Fat is the mechanism that makes controlled-carbohydrate weight loss work. Atkins teaches you how to use fat to your advantage. When you are doing Atkins, fat is your friend, not only because it is satiating (keeps you fuller for longer), but also because it slows down the release of glucose into the blood. By moderating blood sugar swings, fat reduces carbohydrate cravings. Dietary fat, in combination with controlled-carbohydrate consumption, accelerates the burning of stored body fat. When your body uses fat, rather than glucose for fuel, the metabolic process is called lipolysis. Eating fat accelerates the burning of fat, dietary and stored.
Fats to Eat, Fats to Avoid
The kind of fat you should eat include natural, healthy fat found in olives and olive oil, seeds, nuts, seed and nut oils and butters, avocado, and oily fish such as salmon, sardines and mackerel and butter. Saturated fat, found in meats, butter and coconut oil, poses no health risk in all Phases of the program. You will burn both dietary and body fat for energy.
The kinds of fat you should avoid are trans fats—chemically altered, processed hydrogenated oils, such as some types of margarine and shortening. Look for cold-pressed or expeller-pressed oils, and store them in a dark, cool place to keep them from going rancid or oxidizing. High heat changes the molecular structure of the cell and will transform even a good fat into a trans fat, so be sure not to burn oil or allow it to smoke while cooking.
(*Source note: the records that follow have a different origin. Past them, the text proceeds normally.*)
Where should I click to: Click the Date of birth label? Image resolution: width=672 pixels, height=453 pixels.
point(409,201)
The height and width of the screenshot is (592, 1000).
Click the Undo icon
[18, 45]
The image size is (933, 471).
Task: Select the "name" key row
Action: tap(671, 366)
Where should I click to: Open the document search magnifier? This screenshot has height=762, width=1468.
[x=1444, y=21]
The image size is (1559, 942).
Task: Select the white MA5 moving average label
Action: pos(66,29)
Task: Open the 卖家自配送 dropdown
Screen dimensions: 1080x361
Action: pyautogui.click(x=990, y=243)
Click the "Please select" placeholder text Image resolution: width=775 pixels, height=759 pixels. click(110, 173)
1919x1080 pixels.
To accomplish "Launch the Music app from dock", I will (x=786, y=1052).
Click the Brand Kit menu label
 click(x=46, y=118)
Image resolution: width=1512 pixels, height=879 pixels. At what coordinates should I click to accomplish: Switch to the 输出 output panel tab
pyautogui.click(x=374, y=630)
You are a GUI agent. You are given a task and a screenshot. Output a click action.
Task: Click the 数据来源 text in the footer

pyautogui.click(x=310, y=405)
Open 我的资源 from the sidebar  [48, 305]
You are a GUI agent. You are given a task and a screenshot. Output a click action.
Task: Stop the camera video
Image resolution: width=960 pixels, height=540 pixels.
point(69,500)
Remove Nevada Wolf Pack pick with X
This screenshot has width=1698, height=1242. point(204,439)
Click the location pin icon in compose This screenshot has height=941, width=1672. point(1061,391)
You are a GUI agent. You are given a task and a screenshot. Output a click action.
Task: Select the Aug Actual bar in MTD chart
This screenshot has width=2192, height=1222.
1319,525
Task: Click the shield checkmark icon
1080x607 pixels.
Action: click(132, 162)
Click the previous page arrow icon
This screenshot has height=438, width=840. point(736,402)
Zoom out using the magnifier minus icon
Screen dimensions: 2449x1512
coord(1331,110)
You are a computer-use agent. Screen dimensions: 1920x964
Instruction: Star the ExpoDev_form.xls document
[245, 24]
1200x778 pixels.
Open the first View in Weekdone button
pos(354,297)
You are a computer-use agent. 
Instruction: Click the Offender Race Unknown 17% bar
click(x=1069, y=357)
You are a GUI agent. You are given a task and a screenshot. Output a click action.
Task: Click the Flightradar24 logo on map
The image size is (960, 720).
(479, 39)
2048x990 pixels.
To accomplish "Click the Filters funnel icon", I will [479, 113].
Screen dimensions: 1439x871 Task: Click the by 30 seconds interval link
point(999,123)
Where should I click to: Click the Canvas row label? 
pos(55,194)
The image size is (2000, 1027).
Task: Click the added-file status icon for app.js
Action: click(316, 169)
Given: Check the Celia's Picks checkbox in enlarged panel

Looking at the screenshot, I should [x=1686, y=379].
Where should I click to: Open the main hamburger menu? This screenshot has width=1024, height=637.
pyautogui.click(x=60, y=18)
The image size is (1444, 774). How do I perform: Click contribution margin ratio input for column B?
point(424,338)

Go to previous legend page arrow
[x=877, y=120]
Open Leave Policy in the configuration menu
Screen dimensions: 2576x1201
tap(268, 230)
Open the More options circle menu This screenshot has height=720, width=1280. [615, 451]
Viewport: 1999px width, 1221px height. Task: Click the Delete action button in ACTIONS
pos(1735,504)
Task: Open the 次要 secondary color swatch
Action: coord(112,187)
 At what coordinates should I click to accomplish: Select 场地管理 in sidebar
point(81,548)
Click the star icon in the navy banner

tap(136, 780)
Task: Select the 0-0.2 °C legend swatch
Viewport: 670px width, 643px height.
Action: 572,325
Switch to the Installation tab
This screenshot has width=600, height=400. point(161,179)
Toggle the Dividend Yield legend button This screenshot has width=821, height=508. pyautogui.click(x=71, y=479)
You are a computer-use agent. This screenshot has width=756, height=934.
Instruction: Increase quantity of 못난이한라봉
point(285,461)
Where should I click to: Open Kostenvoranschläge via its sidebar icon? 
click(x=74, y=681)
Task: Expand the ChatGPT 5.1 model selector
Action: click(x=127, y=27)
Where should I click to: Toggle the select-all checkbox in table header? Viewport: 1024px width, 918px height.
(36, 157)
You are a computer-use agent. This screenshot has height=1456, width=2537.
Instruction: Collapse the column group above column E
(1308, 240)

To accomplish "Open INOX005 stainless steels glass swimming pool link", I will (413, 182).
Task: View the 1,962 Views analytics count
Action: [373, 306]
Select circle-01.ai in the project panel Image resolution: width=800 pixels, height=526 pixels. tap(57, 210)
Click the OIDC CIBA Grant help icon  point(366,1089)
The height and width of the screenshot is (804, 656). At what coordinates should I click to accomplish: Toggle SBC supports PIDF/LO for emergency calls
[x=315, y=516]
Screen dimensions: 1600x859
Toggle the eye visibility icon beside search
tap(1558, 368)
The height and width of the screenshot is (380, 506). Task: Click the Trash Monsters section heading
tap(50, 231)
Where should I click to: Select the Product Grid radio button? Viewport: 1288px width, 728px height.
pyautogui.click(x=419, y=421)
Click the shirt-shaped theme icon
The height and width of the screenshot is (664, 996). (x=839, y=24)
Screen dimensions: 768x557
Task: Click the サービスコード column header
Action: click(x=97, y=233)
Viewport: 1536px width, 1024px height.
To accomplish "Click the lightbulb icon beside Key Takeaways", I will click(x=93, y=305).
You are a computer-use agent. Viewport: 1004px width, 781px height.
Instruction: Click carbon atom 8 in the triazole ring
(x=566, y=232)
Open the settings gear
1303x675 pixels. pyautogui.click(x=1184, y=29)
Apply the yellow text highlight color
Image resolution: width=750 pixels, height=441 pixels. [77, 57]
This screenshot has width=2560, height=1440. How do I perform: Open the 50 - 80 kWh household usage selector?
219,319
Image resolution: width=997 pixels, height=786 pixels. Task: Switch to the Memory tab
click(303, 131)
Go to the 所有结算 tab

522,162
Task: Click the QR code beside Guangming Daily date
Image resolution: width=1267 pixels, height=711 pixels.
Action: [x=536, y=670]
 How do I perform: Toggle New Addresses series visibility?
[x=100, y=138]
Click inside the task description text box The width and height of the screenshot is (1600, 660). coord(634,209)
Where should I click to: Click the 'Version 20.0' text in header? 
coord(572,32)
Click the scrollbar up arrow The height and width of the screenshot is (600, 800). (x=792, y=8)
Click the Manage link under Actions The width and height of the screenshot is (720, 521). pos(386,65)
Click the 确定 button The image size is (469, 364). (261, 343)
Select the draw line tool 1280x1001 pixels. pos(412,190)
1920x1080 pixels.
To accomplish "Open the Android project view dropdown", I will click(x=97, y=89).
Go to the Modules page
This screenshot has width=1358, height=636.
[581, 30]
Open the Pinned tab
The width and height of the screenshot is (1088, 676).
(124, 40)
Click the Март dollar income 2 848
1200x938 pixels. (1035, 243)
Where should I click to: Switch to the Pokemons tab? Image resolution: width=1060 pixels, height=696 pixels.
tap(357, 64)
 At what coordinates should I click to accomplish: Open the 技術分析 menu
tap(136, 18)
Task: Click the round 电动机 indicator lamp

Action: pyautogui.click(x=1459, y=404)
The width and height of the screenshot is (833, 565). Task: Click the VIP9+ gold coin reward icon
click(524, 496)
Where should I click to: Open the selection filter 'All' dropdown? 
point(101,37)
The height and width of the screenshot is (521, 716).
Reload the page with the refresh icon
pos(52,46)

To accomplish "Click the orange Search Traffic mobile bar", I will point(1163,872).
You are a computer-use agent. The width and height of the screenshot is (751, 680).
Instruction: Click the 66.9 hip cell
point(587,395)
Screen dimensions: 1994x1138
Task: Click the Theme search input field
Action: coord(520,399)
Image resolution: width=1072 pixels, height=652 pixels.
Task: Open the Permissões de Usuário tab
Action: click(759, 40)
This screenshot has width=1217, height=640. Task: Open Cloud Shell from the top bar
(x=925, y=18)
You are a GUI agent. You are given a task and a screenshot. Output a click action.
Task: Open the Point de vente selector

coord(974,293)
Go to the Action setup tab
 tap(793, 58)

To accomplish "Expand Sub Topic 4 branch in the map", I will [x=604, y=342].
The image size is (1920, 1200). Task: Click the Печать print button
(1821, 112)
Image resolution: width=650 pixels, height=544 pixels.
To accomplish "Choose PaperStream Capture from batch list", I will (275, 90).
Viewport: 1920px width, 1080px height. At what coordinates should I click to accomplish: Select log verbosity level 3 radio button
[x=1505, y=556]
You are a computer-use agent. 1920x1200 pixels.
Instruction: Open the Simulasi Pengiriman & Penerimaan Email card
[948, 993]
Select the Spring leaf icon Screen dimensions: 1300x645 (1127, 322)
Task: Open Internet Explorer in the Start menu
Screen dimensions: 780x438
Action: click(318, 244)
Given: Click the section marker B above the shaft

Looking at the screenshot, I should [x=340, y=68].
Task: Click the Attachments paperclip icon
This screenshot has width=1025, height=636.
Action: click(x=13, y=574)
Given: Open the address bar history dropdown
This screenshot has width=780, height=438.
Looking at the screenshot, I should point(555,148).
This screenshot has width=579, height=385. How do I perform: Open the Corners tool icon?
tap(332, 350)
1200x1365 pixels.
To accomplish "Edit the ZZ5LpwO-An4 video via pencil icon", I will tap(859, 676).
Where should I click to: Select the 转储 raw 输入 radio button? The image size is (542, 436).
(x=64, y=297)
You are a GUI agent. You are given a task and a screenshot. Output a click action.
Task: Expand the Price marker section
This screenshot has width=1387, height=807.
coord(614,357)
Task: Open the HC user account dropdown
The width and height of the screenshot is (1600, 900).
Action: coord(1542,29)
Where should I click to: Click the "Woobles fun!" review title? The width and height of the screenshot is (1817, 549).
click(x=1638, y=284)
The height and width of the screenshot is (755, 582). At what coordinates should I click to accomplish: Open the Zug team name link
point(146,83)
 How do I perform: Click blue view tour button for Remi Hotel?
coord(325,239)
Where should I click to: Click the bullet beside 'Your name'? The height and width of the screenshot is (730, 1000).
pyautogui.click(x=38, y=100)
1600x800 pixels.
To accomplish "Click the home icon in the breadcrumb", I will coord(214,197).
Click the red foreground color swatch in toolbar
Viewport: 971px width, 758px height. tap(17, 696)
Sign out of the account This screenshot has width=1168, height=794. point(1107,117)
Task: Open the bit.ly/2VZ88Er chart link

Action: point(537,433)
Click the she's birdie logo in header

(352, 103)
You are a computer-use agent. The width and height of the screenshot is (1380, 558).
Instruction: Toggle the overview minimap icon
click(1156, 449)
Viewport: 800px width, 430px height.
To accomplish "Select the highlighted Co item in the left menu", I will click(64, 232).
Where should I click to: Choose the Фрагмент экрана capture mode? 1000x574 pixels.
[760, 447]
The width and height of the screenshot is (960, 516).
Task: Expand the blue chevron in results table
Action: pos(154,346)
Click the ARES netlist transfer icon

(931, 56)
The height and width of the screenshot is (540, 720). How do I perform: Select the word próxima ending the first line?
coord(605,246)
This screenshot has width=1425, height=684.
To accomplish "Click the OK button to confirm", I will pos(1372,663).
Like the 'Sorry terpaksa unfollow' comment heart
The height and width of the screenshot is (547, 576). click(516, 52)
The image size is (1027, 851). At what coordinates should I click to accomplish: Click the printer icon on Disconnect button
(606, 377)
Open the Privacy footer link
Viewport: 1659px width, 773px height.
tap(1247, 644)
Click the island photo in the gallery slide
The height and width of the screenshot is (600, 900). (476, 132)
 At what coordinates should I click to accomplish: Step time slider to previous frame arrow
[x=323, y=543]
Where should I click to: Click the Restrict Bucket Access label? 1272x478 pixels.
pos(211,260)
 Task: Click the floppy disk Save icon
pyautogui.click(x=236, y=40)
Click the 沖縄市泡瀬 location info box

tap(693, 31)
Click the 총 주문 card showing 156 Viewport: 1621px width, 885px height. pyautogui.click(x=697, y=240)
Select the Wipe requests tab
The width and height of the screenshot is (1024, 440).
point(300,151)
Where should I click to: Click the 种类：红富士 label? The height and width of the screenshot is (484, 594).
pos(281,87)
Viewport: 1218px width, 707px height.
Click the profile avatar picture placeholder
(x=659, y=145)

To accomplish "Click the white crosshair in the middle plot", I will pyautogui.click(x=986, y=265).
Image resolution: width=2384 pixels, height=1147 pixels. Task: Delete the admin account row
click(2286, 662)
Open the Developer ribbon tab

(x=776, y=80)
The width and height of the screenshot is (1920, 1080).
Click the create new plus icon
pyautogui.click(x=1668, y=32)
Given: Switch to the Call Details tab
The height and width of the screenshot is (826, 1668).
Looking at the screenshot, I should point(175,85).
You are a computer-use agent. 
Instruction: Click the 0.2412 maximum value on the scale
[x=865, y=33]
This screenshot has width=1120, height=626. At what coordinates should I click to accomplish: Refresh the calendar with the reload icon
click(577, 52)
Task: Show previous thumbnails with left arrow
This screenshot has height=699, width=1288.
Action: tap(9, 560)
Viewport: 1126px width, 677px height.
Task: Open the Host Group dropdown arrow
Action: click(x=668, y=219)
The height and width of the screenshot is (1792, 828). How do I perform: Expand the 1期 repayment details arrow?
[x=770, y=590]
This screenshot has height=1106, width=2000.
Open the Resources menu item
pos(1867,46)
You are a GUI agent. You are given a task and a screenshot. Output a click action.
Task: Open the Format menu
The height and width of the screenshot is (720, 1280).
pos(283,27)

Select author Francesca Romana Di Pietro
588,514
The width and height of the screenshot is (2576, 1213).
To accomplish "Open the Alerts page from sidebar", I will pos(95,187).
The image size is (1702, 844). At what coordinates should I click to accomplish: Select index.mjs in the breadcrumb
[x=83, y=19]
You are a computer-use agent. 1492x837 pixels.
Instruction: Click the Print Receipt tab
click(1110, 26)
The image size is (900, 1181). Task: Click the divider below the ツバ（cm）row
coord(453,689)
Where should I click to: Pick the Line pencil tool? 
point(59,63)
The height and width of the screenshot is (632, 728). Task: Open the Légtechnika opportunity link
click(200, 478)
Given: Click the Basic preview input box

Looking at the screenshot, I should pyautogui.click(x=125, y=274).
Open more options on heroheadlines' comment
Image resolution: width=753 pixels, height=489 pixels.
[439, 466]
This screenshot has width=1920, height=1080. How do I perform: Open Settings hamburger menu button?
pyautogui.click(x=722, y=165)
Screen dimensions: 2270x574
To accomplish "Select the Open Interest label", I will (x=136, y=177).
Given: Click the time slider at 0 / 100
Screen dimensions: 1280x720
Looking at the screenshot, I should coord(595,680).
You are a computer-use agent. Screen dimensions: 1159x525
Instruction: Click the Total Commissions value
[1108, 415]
Why Low-Fat Atkins Does Not Work
If you try to do your own low-fat version of Atkins, you will not only find that you go hungry, but you also will not achieve the weight loss results of people who consume healthy fats. You wanted a biochemistry course on fat; here it is for those for the stomach for it, no pun intended:
Dietary linoleic acid (LA, n-6) plus arachidonic acid (AA, n-6) are the two sources of cellular AA in the human body. The typical North American consumes about 15,000 mg/day of LA (and converts approx. 1-2 % or 150-300 mg/day into AA via biosynthesis as a precursor). We eat only 100-200 mg of preformed AA/day. One might expect that a vegan vegetarian (who never consumes any AA) would have about half the cellular level of AA. However, the AA levels in such subjects are only moderately lower, thereby supporting the rather more efficient conversion of LA to AA when AA is not consumed. AA, when available, can exhibit feedback control/ inhibition of LA conversion to AA.
LA conversion to AA in also reduced somewhat by higher omega-3 intakes, although this is a relatively minor factor currently in North America because of our high omega-6: omega-3 (approx. 10:1) ratio. Lowering the intake of LA and/or AA plus elevating the intake of omega-3 (LNA and particularly EPA/ DHA) can all be expected to reduce the formation of AA and AA-derived eicosanoids (including pro-inflammatory leukotrienes/cytokines).
So it would seem that the best approach in people with metabolic syndrome would be to optimize the omega-6-to-3 ratio (by reducing dietary omega-6 and supplementing with omega-3s—EPA and DHA). Controlling carbs and maintaining lowered insulin levels should also help, as insulin can stimulate delta 5 desaturase and AA availability, and adding a reduction in dietary AA should also help to favorably modify the production of pro-inflammatory cytokines and eicosanoids. Avoiding trans fats should help modify lipid membrane metabolism and optimize omega-3’s influence. It would also seem that saturated fats (including lauric acid) can be included along with MUFA, but should not necessarily be the predominant dietary fat.